[Dataset extract — start]

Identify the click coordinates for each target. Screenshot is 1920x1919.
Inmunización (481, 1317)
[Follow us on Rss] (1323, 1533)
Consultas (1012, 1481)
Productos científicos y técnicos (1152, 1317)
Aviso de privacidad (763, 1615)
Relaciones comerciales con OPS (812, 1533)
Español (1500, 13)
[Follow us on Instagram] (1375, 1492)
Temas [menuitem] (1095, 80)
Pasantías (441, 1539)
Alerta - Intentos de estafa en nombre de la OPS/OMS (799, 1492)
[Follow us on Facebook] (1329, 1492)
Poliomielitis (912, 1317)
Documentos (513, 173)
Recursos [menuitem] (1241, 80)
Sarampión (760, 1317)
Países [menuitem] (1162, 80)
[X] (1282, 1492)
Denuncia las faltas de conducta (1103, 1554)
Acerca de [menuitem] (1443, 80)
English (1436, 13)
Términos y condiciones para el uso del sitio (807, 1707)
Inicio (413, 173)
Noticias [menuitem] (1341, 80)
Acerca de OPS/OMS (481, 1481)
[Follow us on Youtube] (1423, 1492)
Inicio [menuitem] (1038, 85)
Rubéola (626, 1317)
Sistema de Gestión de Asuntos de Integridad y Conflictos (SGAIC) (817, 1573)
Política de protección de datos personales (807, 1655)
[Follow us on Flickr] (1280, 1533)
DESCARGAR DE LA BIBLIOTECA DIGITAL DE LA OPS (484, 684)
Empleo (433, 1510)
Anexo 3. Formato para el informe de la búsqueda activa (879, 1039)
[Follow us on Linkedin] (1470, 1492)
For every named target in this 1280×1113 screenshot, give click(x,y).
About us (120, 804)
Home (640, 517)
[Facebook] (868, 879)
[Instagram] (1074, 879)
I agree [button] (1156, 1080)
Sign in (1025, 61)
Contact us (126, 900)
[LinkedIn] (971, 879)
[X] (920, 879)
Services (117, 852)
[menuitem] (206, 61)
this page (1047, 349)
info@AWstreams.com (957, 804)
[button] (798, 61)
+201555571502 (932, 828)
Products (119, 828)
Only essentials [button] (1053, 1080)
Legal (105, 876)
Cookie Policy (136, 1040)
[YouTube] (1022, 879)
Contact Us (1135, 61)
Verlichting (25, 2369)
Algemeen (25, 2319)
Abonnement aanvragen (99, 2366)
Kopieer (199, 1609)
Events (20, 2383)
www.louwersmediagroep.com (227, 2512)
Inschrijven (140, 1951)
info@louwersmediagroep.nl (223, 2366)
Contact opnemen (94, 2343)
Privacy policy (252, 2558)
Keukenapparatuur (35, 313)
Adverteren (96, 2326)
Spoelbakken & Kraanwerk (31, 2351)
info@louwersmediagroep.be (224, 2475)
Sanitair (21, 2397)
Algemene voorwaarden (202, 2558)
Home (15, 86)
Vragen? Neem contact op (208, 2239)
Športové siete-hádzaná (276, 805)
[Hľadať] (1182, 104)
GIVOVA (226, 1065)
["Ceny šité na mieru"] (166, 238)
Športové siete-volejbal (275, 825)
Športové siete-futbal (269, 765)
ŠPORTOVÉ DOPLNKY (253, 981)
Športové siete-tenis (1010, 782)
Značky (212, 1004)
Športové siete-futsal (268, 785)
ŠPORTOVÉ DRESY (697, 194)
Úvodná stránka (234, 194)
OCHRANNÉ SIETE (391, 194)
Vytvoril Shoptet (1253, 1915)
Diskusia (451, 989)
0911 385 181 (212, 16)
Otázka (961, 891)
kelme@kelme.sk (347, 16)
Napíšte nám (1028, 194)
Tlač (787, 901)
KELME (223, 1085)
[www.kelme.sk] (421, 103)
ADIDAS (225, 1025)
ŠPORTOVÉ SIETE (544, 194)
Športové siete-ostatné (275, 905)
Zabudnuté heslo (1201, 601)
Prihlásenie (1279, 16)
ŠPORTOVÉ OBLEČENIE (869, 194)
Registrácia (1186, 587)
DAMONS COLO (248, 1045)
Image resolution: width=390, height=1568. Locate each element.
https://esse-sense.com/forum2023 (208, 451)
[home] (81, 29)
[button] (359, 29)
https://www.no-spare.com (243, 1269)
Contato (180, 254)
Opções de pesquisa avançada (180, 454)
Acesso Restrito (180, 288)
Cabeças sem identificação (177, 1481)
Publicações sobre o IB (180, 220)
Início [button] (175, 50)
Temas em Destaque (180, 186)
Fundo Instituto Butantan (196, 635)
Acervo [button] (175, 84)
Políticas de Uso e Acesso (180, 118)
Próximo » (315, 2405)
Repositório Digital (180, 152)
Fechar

[Dataset extract — finish]

- Assignment -
The expected answer is an exact copy of the lines above, beginning at the line with "Rubéola (626, 1317)" and ending at the line with "Diskusia (451, 989)", with both ends in.

- Result of this task -
Rubéola (626, 1317)
Sistema de Gestión de Asuntos de Integridad y Conflictos (SGAIC) (817, 1573)
Política de protección de datos personales (807, 1655)
[Follow us on Flickr] (1280, 1533)
DESCARGAR DE LA BIBLIOTECA DIGITAL DE LA OPS (484, 684)
Empleo (433, 1510)
Anexo 3. Formato para el informe de la búsqueda activa (879, 1039)
[Follow us on Linkedin] (1470, 1492)
For every named target in this 1280×1113 screenshot, give click(x,y).
About us (120, 804)
Home (640, 517)
[Facebook] (868, 879)
[Instagram] (1074, 879)
I agree [button] (1156, 1080)
Sign in (1025, 61)
Contact us (126, 900)
[LinkedIn] (971, 879)
[X] (920, 879)
Services (117, 852)
[menuitem] (206, 61)
this page (1047, 349)
info@AWstreams.com (957, 804)
[button] (798, 61)
+201555571502 (932, 828)
Products (119, 828)
Only essentials [button] (1053, 1080)
Legal (105, 876)
Cookie Policy (136, 1040)
[YouTube] (1022, 879)
Contact Us (1135, 61)
Verlichting (25, 2369)
Algemeen (25, 2319)
Abonnement aanvragen (99, 2366)
Kopieer (199, 1609)
Events (20, 2383)
www.louwersmediagroep.com (227, 2512)
Inschrijven (140, 1951)
info@louwersmediagroep.nl (223, 2366)
Contact opnemen (94, 2343)
Privacy policy (252, 2558)
Keukenapparatuur (35, 313)
Adverteren (96, 2326)
Spoelbakken & Kraanwerk (31, 2351)
info@louwersmediagroep.be (224, 2475)
Sanitair (21, 2397)
Algemene voorwaarden (202, 2558)
Home (15, 86)
Vragen? Neem contact op (208, 2239)
Športové siete-hádzaná (276, 805)
[Hľadať] (1182, 104)
GIVOVA (226, 1065)
["Ceny šité na mieru"] (166, 238)
Športové siete-volejbal (275, 825)
Športové siete-futbal (269, 765)
ŠPORTOVÉ DOPLNKY (253, 981)
Športové siete-tenis (1010, 782)
Značky (212, 1004)
Športové siete-futsal (268, 785)
ŠPORTOVÉ DRESY (697, 194)
Úvodná stránka (234, 194)
OCHRANNÉ SIETE (391, 194)
Vytvoril Shoptet (1253, 1915)
Diskusia (451, 989)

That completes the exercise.